Ha llovido mucho desde mediados del XIX. Las condiciones objetivas –por decirlo de una manera clásica– de entonces y las de ahora son incomparables. De entrada, y a pesar de la precariedad y las nuevas desigualdades, disfrutamos de un Estado de bienestar que –con más o menos efica­cia– hace de red. Basta pensar en la cobertura ­sanitaria universal para darnos cuenta de que el día a día de nuestros bisabuelos y ­tatarabuelos no tenía nada que ver con nuestra existencia, incluso cuando está amenazada por el paro y la pérdida de poder adquisitivo.

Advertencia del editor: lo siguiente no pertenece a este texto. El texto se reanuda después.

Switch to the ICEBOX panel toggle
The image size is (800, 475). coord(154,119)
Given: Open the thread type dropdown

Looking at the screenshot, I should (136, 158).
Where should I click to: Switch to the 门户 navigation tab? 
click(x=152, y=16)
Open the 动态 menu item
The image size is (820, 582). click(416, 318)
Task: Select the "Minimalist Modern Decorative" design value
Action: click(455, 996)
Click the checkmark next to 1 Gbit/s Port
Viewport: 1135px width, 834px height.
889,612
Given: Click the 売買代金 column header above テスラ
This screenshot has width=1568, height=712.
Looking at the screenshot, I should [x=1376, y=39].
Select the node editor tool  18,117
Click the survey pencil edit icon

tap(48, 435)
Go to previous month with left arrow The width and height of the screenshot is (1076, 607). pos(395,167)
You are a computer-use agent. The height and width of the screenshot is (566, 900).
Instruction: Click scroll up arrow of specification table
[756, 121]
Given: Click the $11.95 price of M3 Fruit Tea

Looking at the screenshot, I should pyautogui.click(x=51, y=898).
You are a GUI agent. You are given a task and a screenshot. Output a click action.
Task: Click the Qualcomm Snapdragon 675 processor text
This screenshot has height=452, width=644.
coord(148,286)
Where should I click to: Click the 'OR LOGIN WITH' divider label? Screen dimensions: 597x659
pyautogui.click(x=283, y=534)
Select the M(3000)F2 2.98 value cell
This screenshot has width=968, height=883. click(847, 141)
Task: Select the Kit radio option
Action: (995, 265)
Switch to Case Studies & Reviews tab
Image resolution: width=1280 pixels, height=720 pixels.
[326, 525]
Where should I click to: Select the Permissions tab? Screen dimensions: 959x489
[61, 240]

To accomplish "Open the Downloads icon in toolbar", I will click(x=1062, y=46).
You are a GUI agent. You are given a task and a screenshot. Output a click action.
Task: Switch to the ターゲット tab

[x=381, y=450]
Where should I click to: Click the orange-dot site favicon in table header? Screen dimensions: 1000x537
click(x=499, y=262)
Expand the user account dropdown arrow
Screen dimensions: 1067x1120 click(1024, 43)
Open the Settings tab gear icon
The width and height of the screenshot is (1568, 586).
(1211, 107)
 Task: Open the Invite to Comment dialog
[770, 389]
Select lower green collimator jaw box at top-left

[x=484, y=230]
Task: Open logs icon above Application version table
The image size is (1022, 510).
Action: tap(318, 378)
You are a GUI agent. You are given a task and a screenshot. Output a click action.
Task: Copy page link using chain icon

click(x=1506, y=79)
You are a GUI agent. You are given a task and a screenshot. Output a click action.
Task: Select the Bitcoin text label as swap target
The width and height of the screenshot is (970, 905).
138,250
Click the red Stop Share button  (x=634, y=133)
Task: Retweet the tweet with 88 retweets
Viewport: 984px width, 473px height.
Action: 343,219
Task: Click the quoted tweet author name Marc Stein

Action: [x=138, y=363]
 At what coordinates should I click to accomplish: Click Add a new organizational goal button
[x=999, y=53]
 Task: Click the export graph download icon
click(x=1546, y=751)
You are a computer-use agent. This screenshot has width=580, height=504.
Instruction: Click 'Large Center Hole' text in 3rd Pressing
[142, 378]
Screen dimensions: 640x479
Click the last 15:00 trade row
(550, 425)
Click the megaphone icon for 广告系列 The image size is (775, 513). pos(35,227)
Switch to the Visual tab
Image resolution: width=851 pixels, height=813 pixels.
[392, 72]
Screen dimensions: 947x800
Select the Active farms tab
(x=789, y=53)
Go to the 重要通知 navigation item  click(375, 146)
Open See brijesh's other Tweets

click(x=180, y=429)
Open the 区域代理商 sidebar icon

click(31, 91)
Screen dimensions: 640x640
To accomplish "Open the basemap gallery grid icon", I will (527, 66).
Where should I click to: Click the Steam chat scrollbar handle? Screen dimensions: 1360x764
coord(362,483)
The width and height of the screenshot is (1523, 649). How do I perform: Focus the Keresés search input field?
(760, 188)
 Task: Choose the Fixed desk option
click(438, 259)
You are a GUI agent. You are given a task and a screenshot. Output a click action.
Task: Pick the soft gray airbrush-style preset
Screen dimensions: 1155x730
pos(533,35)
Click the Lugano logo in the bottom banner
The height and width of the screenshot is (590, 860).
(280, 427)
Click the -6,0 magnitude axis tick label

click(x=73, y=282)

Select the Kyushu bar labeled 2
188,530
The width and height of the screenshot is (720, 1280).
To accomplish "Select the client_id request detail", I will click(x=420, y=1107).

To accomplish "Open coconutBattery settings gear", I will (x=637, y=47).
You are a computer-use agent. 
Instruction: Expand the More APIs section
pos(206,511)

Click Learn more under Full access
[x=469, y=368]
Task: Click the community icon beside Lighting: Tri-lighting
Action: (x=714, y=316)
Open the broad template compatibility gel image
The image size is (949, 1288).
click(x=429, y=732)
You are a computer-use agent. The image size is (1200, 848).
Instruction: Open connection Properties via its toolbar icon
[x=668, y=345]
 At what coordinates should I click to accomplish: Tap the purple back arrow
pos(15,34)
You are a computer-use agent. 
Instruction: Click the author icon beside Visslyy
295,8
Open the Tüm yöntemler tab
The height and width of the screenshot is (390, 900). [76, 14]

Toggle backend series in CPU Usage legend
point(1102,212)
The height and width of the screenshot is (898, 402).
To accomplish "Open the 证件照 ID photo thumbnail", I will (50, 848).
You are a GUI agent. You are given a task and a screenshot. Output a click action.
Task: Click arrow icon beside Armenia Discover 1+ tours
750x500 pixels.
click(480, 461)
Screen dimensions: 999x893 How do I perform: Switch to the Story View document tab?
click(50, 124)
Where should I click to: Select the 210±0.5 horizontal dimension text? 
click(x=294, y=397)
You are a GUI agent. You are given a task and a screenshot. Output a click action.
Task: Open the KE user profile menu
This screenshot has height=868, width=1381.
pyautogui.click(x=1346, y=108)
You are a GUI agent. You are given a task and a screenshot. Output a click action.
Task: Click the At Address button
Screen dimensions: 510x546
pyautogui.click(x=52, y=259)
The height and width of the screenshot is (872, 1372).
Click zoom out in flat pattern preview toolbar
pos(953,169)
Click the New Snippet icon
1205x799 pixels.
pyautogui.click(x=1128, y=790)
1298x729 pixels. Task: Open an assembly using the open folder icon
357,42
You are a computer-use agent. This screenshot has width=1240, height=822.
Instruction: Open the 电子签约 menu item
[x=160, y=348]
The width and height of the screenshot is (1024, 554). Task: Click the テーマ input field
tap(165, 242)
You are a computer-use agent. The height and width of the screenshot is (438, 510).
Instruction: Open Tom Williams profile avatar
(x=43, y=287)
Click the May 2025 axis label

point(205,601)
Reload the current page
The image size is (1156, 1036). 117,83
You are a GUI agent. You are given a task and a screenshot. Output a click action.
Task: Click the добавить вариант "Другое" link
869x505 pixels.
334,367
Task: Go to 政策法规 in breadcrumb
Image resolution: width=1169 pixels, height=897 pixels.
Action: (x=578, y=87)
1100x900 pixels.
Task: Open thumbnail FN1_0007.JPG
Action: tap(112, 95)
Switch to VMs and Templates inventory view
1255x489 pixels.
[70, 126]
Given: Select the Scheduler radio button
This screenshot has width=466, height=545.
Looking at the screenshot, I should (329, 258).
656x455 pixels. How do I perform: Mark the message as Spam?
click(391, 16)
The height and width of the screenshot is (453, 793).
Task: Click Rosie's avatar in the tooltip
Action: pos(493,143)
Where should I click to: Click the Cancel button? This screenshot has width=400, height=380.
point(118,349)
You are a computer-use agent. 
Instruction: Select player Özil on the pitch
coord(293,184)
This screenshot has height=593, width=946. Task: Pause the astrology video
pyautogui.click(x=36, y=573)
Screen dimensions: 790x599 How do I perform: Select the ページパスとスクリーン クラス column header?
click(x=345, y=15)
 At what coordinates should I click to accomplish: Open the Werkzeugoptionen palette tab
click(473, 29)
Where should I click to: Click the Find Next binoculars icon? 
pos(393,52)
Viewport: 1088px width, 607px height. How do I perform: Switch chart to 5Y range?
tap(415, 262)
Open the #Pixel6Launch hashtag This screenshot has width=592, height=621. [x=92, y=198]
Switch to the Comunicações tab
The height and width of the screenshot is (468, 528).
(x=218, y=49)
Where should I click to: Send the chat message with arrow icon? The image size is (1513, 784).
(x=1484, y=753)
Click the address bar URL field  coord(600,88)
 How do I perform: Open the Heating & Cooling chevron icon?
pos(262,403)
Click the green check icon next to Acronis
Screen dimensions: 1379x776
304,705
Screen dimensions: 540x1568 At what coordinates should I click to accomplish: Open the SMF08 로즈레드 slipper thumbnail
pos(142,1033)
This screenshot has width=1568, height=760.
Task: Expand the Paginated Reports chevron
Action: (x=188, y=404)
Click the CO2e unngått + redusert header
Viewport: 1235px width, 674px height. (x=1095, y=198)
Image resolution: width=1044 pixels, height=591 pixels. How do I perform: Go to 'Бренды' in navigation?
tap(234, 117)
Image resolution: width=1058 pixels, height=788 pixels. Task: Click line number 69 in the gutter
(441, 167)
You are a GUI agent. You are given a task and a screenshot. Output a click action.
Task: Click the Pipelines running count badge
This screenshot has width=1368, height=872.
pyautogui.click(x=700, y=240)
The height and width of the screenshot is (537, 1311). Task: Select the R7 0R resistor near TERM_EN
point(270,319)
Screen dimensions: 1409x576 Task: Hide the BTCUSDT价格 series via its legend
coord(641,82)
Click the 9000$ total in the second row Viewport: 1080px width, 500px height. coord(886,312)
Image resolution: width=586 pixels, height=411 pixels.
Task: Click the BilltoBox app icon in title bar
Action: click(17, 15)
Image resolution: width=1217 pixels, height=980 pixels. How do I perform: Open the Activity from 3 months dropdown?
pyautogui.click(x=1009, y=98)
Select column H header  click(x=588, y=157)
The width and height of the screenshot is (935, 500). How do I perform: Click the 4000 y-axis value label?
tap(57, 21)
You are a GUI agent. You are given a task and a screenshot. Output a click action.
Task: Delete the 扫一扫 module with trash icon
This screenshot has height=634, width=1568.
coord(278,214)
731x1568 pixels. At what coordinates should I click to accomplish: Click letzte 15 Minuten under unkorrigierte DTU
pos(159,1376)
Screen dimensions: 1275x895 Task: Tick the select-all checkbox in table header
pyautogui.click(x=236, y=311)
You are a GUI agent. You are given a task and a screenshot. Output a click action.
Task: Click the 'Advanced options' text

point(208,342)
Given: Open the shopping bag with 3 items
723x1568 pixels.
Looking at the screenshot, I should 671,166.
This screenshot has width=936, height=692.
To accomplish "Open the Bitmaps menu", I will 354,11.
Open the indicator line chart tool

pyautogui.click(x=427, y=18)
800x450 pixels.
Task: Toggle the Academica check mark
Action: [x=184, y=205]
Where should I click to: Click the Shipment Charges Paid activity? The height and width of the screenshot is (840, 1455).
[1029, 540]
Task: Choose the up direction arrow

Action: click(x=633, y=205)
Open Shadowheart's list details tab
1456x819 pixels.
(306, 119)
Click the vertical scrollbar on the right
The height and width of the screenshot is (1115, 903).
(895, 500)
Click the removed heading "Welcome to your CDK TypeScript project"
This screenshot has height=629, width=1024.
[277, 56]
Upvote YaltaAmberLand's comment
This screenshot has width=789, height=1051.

Lo sustancial que separa el malestar de ­antaño y el malestar presente es el cambio de lo que denominamos sujeto histórico: los proletarios desamparados de los tiempos de María Castaña son hoy las clases medias empobrecidas y sometidas a la sospecha de que el impacto de la pandemia no hace más que acelerar un proceso que había em­­pezado con la crisis global que arranca en el 2008.
 
Los obreros y menestrales que tomaban parte en las bullangas se arriesgaban porque intuían que solo el choque rompería la dominación injusta que los condenaba a una vida de oscuridad; en la actualidad, el autónomo que vive al día, el joven atado a un salario exiguo que no le permite salir de casa de los padres y el parado maduro que encuentra todas las puertas cerradas son figuras atrapadas en la perplejidad, la fatiga y la potencial desafección. Antes que impulsar un motín del pan a través de las redes sociales, los agraviados de hoy se abstendrán o –atención– tal vez votarán las opciones extremistas que prometen soluciones inmediatas. Las calles no quemarán, quizá lo harán las urnas.